最高裁判所第二小法廷 平成2年(オ)1598号 判決
上告人
朴判介
右訴訟代理人弁護士
仲森久司
被上告人
有限会社三原
右代表者代表取締役
藤田鐵男
被上告人
松本昌蔵
右訴訟代理人弁護士
井原紀昭
高田勇
佐度磯松
主文
本件上告を棄却する。
上告費用は上告人の負担とする。
理由
上告代理人仲森久司の上告理由について
民法三九五条ただし書の短期賃貸借の解除請求訴訟において解除判決が確定したときは、抵当権者と賃借人との関係のみならず、賃貸人(所有者・抵当権設定者)と賃借人との間においても賃貸借関係が終了すると解するのが相当である。けだし、解除判決によって、右三者間の法律関係が画一的に解決されず、各当事者間で異なった効力を生ずるとすれば、法律関係が複雑となるからであり、それゆえに、解除請求訴訟は短期賃貸借を消滅させる形成訴訟であって、右三者間で合一にのみ確定されるべき必要的共同訴訟とされているのである。したがって、解除判決が確定したときは、賃借人の目的不動産の占有権原は賃貸人との関係においても消滅するので、賃貸人は、賃借人に対し、その明渡しを請求することができる。これと同旨の原審の判断は正当として是認することができ、原判決に所論の違法はない。論旨は、採用することができない。
よって、民訴法四〇一条、九五条、八九条に従い、裁判官全員一致の意見で、主文のとおり判決する。
(裁判長裁判官大西勝也 裁判官中島敏次郎 裁判官木崎良平 裁判官根岸重治)
上告代理人仲森久司の上告理由
原判決には判決に影響を及ぼすことが明らかな法令違背がある。
即ち原判決は民法第三九五条但書の解釈を誤ったものである。
一、上告人は原審で原判決摘示の判決(神戸地方裁判所昭和六三年(ワ)第六六一号事件、以下便宜神戸地裁判決と称す)の効力は訴外びわこ銀行と上告人、並に被上告人間に生じるにとどまり、上告人と被上告人間には生じない旨主張した。

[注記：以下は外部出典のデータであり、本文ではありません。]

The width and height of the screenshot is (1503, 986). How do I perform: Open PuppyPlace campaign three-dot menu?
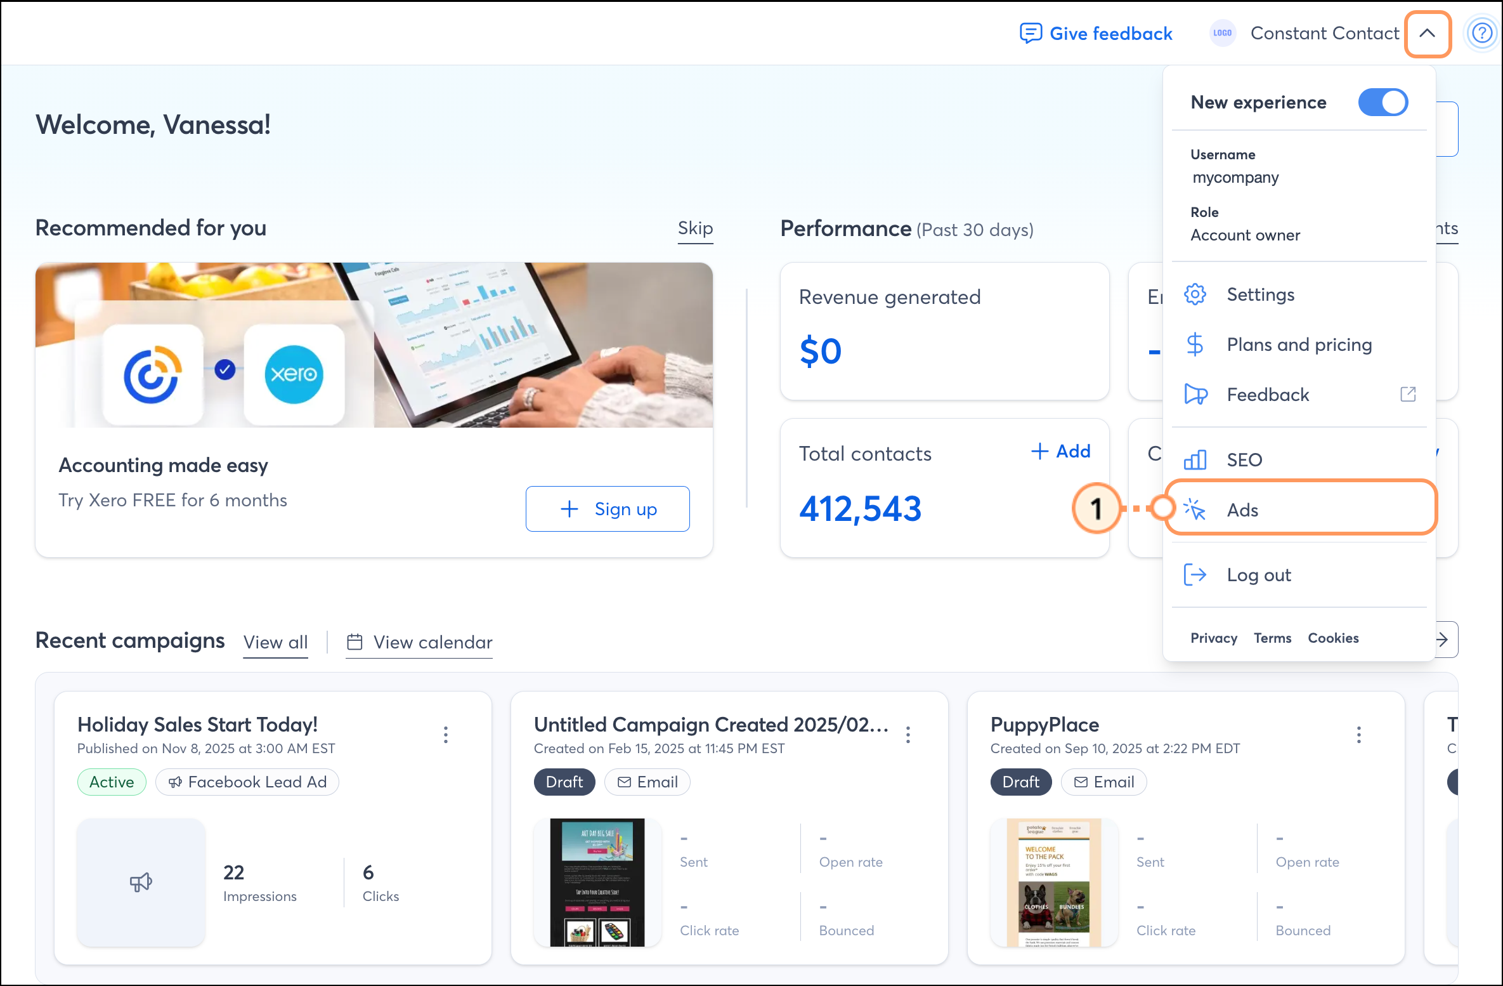(1358, 735)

そしてその理由を平成元年一二月六日付準備書面で主張した。
二、しかるところ原判決は上告人の右主張を認容する合理的理由がないとしてこれを排斥した。
三、しかし上告人の原審での主張には前記準備書面で主張した合理的理由がある。
即ち民法第三九五条本文は目的物件の用益権を抵当権に優先さすための規定であるところ、同条但書はこれを否定し、抵当権者の利益保護のために逆に抵当権を優先させるための規定である。
つまり同条但書は抵当権者の利益のためのみに規定されたものである。
そうだとするなれば前記判決の効力も訴外銀行と上告人間、訴外銀行と被上告人間で認めれば必要にして且つ充分なのである。

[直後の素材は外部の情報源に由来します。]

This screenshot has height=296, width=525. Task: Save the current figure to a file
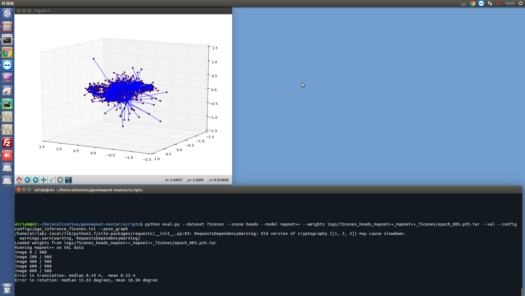[x=68, y=180]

原判決の認定した事実関係によれば上告人(貸借人)と被上告人(賃貸人)との関係において上告人には何んらの債務不履行はなく、本件物件の明渡しを請求されるいはれは全くない。
同条但書を原判決の如く解すると不当に被上告人(賃貸人)を保護することとなり、被上告人は漁夫の利を得る結果となる。

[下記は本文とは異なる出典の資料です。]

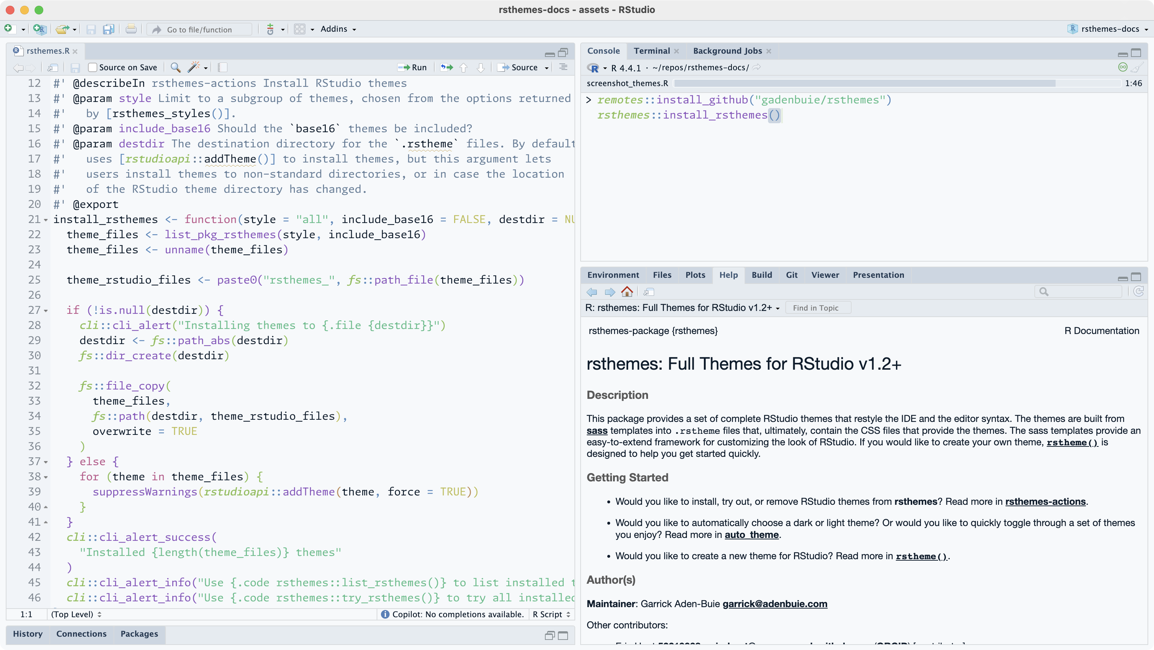This screenshot has width=1154, height=650.
Task: Open the rsthemes-actions help link
Action: (1045, 502)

四、尚、神戸地裁判決の合一的確定の内容についても、びわこ銀行と上告人、並に被上告人間に合一に確定するだけで充分に合一確定の目的が達せられるものであり、これを上告人と被上告人間にも拡張して適用すれば、かえって前記の如き不合理が生じるものといわねばならない。
よって原判決は速かに破棄されるべきである。